**Task to complete:** Look through the records below, and copy out every line that holds the string "computer".

**Collected data:**
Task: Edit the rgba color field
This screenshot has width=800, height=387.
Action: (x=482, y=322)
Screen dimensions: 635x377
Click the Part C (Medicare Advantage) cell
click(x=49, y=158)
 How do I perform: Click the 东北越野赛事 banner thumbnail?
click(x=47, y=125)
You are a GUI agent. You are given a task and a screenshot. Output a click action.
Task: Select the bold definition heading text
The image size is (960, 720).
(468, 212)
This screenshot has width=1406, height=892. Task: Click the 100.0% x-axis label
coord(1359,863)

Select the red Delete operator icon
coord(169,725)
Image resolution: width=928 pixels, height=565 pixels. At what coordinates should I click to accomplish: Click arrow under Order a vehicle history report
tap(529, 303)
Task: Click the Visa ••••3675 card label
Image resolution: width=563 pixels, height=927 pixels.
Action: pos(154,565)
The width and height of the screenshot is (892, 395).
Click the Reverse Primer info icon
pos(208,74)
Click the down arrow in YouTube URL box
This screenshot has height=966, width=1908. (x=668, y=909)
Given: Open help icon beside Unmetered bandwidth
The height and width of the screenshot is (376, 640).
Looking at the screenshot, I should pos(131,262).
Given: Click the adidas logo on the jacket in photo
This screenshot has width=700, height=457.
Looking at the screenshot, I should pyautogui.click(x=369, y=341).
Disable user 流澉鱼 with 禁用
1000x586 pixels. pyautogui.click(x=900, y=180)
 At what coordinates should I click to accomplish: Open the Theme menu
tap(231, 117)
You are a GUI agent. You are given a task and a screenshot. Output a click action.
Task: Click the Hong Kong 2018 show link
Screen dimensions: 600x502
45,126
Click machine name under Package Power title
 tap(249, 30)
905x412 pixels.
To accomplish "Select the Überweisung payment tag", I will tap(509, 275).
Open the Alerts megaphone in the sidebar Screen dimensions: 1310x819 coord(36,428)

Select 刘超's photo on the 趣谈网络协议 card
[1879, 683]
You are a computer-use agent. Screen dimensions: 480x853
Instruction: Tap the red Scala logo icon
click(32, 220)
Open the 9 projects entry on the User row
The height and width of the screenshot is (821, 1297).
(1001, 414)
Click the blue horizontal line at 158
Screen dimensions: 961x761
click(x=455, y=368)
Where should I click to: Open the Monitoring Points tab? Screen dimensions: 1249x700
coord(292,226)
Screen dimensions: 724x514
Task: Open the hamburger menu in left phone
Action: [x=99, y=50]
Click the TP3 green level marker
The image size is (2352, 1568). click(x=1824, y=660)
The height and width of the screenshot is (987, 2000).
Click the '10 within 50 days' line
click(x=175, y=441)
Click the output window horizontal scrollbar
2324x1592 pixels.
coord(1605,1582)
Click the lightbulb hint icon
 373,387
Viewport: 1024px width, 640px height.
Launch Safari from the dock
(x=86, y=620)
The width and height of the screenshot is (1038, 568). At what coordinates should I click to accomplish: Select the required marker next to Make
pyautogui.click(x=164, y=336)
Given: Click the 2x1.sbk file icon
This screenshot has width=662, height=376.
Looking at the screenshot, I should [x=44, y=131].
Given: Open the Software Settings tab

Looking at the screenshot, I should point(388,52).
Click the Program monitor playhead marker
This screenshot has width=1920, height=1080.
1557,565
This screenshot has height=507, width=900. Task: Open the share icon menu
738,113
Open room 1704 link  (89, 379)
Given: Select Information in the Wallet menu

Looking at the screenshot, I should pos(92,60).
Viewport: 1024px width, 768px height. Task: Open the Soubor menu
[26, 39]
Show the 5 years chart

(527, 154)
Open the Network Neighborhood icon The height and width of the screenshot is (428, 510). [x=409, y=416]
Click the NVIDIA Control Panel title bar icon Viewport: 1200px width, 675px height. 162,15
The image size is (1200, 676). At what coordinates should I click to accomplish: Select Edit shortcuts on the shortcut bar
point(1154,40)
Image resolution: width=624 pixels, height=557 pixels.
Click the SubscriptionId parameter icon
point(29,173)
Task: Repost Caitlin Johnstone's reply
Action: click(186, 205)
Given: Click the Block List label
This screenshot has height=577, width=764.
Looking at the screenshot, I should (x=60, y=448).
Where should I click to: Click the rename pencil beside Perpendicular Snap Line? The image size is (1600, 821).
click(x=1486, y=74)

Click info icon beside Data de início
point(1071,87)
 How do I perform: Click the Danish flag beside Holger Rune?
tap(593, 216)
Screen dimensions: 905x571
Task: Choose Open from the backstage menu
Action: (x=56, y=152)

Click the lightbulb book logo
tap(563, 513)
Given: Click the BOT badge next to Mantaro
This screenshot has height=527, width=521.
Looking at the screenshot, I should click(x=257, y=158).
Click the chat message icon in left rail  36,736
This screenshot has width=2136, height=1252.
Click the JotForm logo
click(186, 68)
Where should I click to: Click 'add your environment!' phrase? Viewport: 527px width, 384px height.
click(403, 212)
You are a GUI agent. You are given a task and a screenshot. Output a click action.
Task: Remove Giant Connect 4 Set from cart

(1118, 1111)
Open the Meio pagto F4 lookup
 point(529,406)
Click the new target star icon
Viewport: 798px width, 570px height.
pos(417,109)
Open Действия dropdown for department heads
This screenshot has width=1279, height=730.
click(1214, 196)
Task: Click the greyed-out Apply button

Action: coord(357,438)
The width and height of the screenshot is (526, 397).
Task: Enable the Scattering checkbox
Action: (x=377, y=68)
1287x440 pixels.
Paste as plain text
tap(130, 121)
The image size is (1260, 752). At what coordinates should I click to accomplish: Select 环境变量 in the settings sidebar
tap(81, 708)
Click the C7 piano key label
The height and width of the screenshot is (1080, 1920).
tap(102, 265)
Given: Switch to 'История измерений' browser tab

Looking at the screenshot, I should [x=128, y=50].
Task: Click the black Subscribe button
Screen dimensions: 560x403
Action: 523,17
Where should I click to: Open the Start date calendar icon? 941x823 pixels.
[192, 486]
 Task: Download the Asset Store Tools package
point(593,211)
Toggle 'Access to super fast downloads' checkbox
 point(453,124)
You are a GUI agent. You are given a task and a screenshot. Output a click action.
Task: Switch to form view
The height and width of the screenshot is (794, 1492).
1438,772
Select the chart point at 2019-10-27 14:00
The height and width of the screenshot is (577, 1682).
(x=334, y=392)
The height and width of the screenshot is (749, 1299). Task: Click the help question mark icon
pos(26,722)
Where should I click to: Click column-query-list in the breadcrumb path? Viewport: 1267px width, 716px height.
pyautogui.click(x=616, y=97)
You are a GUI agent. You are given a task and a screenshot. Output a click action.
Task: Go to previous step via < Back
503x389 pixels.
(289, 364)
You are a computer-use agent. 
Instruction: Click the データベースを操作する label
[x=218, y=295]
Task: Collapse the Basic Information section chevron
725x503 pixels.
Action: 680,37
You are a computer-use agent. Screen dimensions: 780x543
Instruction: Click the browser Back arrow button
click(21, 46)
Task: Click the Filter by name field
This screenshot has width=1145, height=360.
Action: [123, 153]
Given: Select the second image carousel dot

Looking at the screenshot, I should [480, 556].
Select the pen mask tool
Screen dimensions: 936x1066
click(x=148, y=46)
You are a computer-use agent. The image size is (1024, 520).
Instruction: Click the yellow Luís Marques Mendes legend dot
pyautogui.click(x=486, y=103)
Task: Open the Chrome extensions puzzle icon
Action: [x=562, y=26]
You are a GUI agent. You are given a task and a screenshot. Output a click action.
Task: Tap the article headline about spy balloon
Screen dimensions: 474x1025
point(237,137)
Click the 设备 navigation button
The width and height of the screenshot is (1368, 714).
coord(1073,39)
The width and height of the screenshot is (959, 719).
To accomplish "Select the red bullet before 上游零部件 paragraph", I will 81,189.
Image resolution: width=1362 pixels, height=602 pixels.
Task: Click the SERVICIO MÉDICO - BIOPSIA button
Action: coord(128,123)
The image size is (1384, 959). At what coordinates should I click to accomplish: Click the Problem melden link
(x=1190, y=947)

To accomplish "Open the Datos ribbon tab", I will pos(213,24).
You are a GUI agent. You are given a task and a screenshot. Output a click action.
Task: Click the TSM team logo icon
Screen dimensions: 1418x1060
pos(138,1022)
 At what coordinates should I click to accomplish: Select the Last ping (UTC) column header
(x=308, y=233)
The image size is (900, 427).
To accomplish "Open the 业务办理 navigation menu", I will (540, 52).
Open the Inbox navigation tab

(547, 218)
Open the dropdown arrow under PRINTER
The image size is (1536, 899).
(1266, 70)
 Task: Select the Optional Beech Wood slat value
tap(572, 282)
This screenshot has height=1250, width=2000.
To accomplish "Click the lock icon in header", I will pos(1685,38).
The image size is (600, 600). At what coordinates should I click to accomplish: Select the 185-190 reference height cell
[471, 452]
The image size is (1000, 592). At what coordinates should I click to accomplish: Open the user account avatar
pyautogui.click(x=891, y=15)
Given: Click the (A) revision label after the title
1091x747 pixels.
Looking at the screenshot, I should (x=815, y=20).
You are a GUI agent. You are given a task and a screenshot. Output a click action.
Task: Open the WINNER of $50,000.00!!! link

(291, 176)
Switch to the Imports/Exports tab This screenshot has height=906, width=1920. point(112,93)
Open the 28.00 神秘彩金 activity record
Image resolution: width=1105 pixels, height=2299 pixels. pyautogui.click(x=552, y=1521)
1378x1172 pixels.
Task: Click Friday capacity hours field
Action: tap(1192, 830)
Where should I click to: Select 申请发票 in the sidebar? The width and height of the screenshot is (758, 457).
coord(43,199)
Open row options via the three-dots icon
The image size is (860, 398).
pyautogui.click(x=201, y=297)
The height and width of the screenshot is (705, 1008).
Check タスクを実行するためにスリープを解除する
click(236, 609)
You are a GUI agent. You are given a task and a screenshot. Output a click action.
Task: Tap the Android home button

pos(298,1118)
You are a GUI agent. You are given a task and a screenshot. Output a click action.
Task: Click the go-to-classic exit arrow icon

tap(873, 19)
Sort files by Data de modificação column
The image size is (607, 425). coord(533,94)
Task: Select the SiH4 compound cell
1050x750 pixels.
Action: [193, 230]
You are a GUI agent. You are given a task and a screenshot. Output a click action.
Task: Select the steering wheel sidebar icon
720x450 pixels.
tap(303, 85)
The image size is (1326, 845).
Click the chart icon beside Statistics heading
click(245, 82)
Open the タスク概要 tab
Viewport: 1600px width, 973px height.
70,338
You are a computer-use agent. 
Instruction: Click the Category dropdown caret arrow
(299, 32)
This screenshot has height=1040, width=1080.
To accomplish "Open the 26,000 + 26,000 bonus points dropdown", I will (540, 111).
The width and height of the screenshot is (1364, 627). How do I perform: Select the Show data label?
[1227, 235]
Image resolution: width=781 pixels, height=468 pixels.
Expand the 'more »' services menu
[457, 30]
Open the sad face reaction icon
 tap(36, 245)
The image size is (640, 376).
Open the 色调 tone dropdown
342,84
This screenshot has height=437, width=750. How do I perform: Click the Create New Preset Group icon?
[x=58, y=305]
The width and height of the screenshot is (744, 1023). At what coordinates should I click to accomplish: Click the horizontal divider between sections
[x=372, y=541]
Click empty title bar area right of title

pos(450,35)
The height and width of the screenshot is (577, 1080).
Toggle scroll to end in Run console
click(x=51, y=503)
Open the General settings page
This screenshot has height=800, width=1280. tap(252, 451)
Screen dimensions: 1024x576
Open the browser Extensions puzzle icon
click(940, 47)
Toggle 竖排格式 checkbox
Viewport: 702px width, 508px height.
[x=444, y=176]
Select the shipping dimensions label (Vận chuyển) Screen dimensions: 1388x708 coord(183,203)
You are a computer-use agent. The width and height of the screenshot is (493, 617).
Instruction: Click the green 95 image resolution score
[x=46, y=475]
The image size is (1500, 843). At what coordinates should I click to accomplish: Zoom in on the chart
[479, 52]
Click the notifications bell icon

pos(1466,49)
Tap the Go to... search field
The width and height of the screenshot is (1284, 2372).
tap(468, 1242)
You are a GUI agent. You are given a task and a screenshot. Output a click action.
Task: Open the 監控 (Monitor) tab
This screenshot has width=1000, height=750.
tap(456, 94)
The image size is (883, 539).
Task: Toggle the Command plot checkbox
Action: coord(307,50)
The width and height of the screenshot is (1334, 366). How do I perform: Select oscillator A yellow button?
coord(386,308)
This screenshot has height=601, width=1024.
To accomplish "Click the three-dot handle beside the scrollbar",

**Solution below:**
You are a computer-use agent. Screen dimensions: 480x853
You are a computer-use agent. 
You are a computer-use agent. Screen dimensions: 780x543
You are a computer-use agent. The image size is (1024, 520).
You are a computer-use agent. 
You are a computer-use agent. The width and height of the screenshot is (493, 617).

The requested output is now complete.